La condanna sull'invio di Bombe a grappolo USA all'Ucraina. Ma l'Italia tace

L’Italia ha ratificato nel 2011 la Convenzione ONU per la Proibizione delle Munizioni a Grappolo, adottata il 30 maggio 2008 a Dublino ed entrata in vigore il 1º agosto 2010, alla quale aderiscono ad oggi 123 Stati (mancano all’appello Paesi produttori di questi sistemi d’arma, come Russia, Cina, Stati Uniti, Israele ecc.).
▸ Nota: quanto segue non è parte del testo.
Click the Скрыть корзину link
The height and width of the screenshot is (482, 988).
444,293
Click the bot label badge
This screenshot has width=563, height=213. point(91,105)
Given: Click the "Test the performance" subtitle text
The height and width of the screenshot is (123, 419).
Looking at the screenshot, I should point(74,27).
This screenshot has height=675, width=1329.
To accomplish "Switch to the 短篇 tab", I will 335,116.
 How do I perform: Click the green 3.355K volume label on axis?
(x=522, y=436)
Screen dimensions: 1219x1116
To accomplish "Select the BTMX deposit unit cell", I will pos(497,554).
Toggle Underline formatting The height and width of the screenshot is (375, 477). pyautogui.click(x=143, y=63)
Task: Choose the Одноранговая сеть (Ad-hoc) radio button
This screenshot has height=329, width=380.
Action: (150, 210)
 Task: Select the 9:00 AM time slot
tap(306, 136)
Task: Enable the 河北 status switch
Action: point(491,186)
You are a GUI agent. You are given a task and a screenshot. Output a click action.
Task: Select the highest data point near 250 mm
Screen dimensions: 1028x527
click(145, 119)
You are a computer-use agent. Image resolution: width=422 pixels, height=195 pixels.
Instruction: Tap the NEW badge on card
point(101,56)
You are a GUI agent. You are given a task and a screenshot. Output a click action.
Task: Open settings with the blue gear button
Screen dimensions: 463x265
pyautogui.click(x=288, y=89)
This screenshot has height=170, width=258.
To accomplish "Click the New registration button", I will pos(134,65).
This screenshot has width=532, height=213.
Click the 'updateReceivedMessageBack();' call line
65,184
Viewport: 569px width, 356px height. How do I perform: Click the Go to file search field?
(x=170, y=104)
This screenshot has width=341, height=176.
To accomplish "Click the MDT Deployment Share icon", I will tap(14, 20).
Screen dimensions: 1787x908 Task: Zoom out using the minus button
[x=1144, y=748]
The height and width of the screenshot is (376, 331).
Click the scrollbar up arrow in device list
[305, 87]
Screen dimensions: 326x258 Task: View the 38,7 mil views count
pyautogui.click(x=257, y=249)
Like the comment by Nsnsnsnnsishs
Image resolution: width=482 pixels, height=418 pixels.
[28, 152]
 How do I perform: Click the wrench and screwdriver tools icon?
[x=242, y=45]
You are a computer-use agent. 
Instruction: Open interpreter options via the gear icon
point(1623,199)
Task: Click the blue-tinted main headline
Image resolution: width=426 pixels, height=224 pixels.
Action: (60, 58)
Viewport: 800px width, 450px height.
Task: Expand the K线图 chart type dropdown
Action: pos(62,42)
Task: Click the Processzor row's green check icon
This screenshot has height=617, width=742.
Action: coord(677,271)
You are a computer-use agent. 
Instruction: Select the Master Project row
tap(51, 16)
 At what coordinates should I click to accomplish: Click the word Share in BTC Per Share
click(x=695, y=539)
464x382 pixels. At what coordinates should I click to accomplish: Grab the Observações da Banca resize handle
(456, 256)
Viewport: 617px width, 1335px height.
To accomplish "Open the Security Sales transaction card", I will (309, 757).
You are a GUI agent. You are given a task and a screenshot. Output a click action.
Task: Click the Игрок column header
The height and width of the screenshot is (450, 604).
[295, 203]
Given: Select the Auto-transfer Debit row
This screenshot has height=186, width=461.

Ciononostante, denuncia una nota odierna dell’IRIAD (Istituto di Ricerche Internazionali “Archivio Disarmo”), «il governo Meloni (a differenza di altri governi europei) non ha nulla da ridire sull’uso di queste armi in Ucraina».

Sembrava una questione, almeno parzialmente, chiusa e invece «le bombe a grappolo (cluster bombs) sono tornate prepotentemente sulla scena mediatica dopo la decisione degli Stati Uniti di fornirle all’Ucraina alcuni giorni prima del Summit NATO di Vilnius l’11 e 12 luglio». Nella nota l’IRIAD ricorda il motivo per il quale occorre restare in allarme di fronte all’uso di questi ordigni, che rilasciano nel territorio in cui vengono sganciati «decine di sub-munizioni» inesplose, con «gli stessi risultati delle mine antiuomo con la quasi certezza di continuare a mietere vittime anche dopo la cessazione delle ostilità». È ormai noto che la Russia di Putin ha già utilizzato cluster bombs nella guerra all’Ucraina. Ma ora, afferma il vicepresidente dell’IRIAD Maurizio Simoncelli, firmatario della nota, «con la decisione USA di fornire queste munizioni a Kiev, si rischia un’ulteriore escalation nella situazione tattica e un deterioramento ambientale dei territori ucraini infestati da cariche esplosive destinate a rimanere attive nel tempo».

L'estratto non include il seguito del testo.